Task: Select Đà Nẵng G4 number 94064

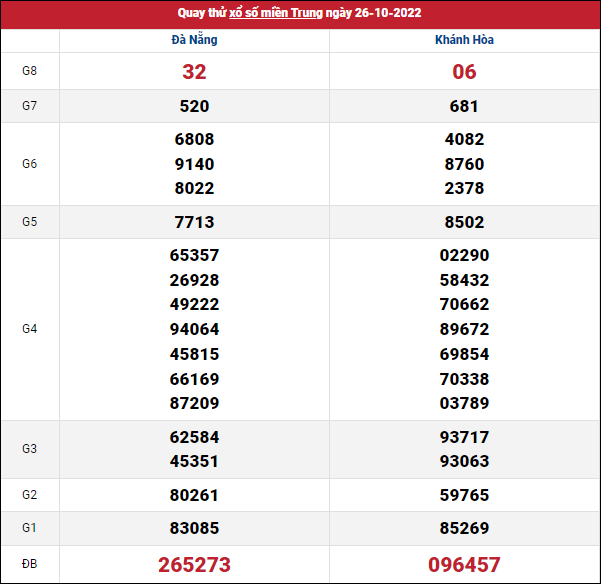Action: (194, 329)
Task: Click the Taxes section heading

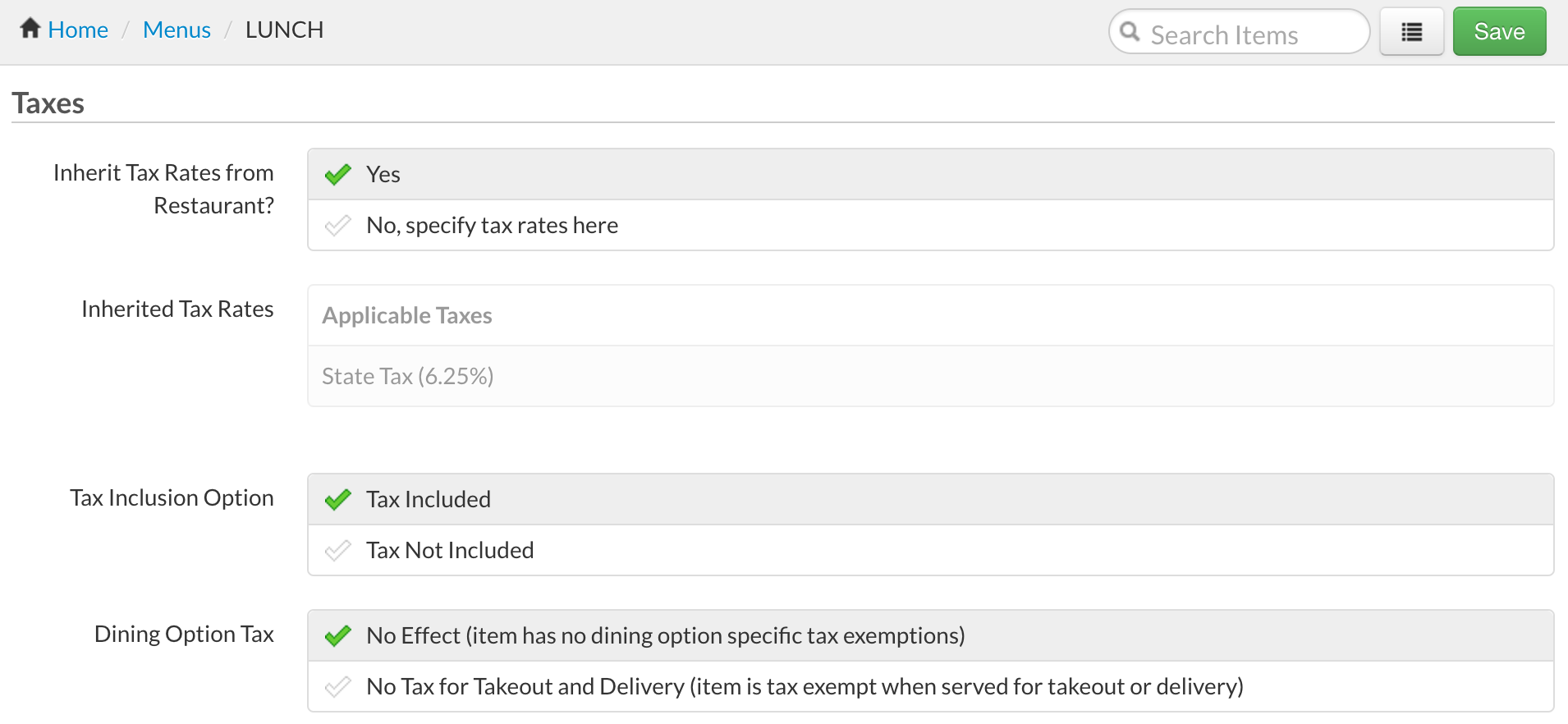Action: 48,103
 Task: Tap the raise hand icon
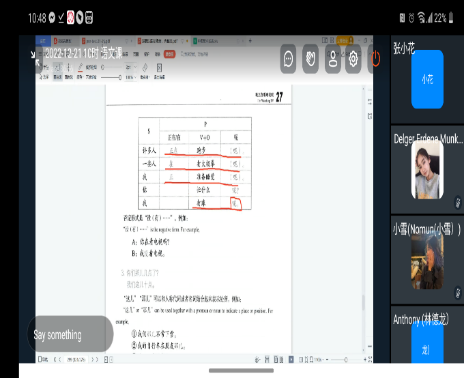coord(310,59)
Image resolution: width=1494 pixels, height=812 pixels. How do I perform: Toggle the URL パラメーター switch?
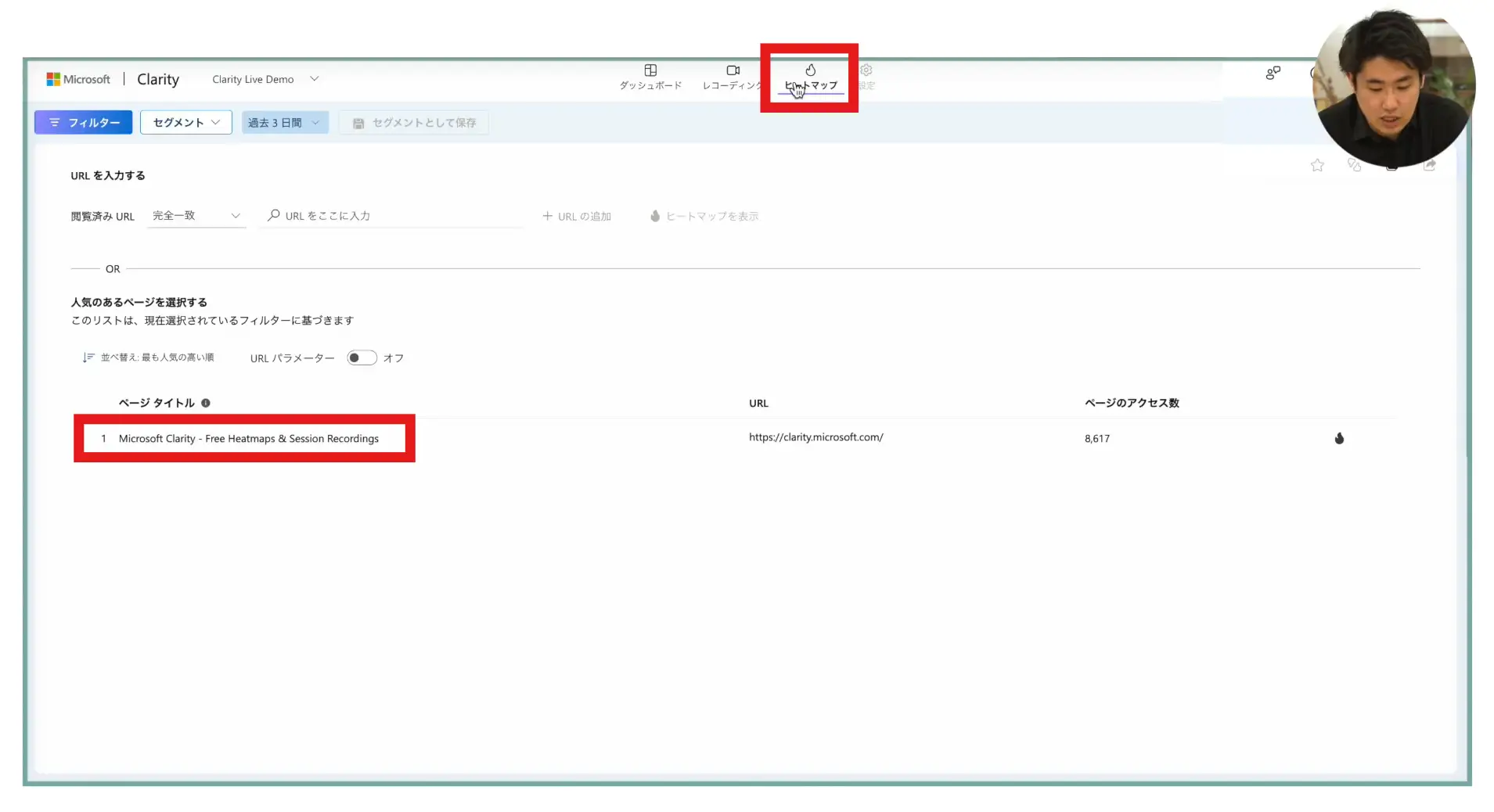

◆ What to work on ◆
Without including the pictures, copy all of the data exactly.

◆ Problem solution ◆
Task: Select Đà Nẵng G4 number 94064

Action: (194, 329)
Task: Click the Taxes section heading

Action: 48,103
 Task: Tap the raise hand icon
coord(310,59)
Image resolution: width=1494 pixels, height=812 pixels. How do I perform: Toggle the URL パラメーター switch?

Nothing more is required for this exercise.